= What is required =
Pick out and copy every line below that has the word "using".

[Stored data]
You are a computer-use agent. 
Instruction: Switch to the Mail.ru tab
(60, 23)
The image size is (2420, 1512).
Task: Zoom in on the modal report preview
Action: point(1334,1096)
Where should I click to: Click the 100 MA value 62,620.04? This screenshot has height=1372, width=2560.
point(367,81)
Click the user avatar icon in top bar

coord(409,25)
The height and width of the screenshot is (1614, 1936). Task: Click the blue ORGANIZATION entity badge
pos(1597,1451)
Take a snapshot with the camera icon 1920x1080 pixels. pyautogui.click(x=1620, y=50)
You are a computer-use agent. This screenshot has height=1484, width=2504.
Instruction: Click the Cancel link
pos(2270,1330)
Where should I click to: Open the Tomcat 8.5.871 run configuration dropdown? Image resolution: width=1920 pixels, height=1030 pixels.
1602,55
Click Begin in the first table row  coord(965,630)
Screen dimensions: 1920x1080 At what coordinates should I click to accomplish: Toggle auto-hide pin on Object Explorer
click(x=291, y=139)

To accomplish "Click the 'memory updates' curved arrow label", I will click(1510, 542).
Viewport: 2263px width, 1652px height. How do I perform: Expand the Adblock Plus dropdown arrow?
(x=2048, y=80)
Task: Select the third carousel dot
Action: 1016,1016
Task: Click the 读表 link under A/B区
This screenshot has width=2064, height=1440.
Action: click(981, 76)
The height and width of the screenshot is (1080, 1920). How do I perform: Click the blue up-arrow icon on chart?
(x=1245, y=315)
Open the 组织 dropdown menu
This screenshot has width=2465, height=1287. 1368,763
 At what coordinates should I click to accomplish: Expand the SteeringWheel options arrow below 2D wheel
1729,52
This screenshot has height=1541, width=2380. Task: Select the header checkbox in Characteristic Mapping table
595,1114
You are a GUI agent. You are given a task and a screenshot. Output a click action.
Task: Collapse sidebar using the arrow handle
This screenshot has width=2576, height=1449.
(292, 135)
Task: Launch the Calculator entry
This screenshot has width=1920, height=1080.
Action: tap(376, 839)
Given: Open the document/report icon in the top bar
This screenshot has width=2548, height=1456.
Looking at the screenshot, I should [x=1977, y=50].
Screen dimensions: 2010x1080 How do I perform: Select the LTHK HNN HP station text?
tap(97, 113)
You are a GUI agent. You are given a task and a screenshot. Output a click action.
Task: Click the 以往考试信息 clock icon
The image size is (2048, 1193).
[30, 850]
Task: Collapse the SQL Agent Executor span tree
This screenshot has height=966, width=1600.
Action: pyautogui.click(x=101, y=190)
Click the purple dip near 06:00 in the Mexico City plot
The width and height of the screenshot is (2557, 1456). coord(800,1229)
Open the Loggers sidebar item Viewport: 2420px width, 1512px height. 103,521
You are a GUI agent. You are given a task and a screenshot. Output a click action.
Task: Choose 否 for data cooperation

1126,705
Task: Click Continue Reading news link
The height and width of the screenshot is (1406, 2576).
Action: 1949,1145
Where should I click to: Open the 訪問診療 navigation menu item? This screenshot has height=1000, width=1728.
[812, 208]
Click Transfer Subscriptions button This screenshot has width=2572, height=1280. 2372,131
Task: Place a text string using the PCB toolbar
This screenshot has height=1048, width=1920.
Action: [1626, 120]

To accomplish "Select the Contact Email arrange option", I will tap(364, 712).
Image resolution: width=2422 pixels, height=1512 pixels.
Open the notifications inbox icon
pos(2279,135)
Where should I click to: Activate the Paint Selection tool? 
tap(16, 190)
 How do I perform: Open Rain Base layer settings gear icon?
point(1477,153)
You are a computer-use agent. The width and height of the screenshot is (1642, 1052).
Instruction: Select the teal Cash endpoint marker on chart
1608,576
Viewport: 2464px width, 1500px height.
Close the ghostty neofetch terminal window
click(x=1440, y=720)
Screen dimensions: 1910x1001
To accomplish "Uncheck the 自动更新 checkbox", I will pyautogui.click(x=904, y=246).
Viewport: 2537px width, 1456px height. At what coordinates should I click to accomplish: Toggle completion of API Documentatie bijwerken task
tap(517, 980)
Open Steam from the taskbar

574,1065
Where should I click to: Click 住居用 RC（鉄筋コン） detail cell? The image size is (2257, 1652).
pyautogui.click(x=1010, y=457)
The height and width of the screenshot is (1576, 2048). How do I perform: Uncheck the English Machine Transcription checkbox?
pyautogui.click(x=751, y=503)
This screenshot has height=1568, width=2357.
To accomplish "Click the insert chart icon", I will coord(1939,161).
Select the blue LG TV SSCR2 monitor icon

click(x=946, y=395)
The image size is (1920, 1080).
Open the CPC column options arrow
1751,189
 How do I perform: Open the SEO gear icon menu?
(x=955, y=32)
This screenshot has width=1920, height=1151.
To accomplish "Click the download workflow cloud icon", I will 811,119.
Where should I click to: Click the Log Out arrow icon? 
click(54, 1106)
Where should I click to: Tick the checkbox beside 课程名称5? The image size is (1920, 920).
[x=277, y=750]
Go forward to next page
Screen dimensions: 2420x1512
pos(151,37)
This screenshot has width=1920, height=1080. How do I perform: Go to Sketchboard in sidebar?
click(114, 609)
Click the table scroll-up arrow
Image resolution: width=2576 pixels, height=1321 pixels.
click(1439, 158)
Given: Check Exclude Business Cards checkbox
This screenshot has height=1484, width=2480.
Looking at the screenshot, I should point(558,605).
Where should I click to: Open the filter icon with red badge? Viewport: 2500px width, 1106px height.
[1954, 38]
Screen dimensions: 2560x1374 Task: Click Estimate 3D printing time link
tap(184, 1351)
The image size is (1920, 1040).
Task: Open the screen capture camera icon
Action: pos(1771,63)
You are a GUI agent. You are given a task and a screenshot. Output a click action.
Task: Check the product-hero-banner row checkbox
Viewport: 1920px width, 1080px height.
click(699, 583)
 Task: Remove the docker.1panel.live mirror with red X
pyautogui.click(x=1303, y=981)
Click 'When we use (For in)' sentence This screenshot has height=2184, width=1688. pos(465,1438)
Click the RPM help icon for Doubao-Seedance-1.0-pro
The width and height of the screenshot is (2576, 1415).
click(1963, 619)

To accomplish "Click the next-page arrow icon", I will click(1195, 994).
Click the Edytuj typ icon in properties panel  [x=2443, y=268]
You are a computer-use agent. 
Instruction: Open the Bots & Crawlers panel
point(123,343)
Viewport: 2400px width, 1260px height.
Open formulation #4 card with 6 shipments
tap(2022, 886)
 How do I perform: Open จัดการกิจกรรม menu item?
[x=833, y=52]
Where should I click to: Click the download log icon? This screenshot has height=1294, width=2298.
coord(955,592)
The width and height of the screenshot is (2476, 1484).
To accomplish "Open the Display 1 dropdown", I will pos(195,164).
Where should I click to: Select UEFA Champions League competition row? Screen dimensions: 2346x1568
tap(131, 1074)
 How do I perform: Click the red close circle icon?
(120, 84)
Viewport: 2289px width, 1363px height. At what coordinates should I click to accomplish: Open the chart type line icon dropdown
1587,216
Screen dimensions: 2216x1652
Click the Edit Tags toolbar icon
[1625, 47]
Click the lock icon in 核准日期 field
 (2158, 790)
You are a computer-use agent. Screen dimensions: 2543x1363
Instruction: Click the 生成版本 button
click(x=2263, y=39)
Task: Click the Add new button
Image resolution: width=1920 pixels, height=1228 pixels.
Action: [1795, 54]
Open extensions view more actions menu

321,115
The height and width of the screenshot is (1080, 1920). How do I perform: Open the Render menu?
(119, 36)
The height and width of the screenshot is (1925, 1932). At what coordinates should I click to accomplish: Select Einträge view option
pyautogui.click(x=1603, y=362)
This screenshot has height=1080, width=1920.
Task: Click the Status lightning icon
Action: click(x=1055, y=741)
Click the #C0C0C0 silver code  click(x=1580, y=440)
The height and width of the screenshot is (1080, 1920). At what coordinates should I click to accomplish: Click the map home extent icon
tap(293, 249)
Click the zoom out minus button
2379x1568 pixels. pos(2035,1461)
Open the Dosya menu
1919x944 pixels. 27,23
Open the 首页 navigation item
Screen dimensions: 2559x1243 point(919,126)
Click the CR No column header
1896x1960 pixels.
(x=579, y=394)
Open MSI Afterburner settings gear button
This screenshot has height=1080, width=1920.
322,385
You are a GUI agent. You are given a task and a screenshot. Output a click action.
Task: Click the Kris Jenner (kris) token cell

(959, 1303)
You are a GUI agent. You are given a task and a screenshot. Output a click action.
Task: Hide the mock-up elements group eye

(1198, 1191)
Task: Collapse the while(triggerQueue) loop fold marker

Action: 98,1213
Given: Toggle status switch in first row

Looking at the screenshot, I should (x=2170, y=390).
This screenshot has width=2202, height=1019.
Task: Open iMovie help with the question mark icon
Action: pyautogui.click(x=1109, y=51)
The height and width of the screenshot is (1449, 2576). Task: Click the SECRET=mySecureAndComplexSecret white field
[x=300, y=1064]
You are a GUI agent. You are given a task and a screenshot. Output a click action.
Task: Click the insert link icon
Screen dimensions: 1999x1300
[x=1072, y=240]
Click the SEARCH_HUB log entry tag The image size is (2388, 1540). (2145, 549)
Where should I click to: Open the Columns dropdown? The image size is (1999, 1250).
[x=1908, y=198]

= Solution to the problem =
Task: Collapse sidebar using the arrow handle
Task: Place a text string using the PCB toolbar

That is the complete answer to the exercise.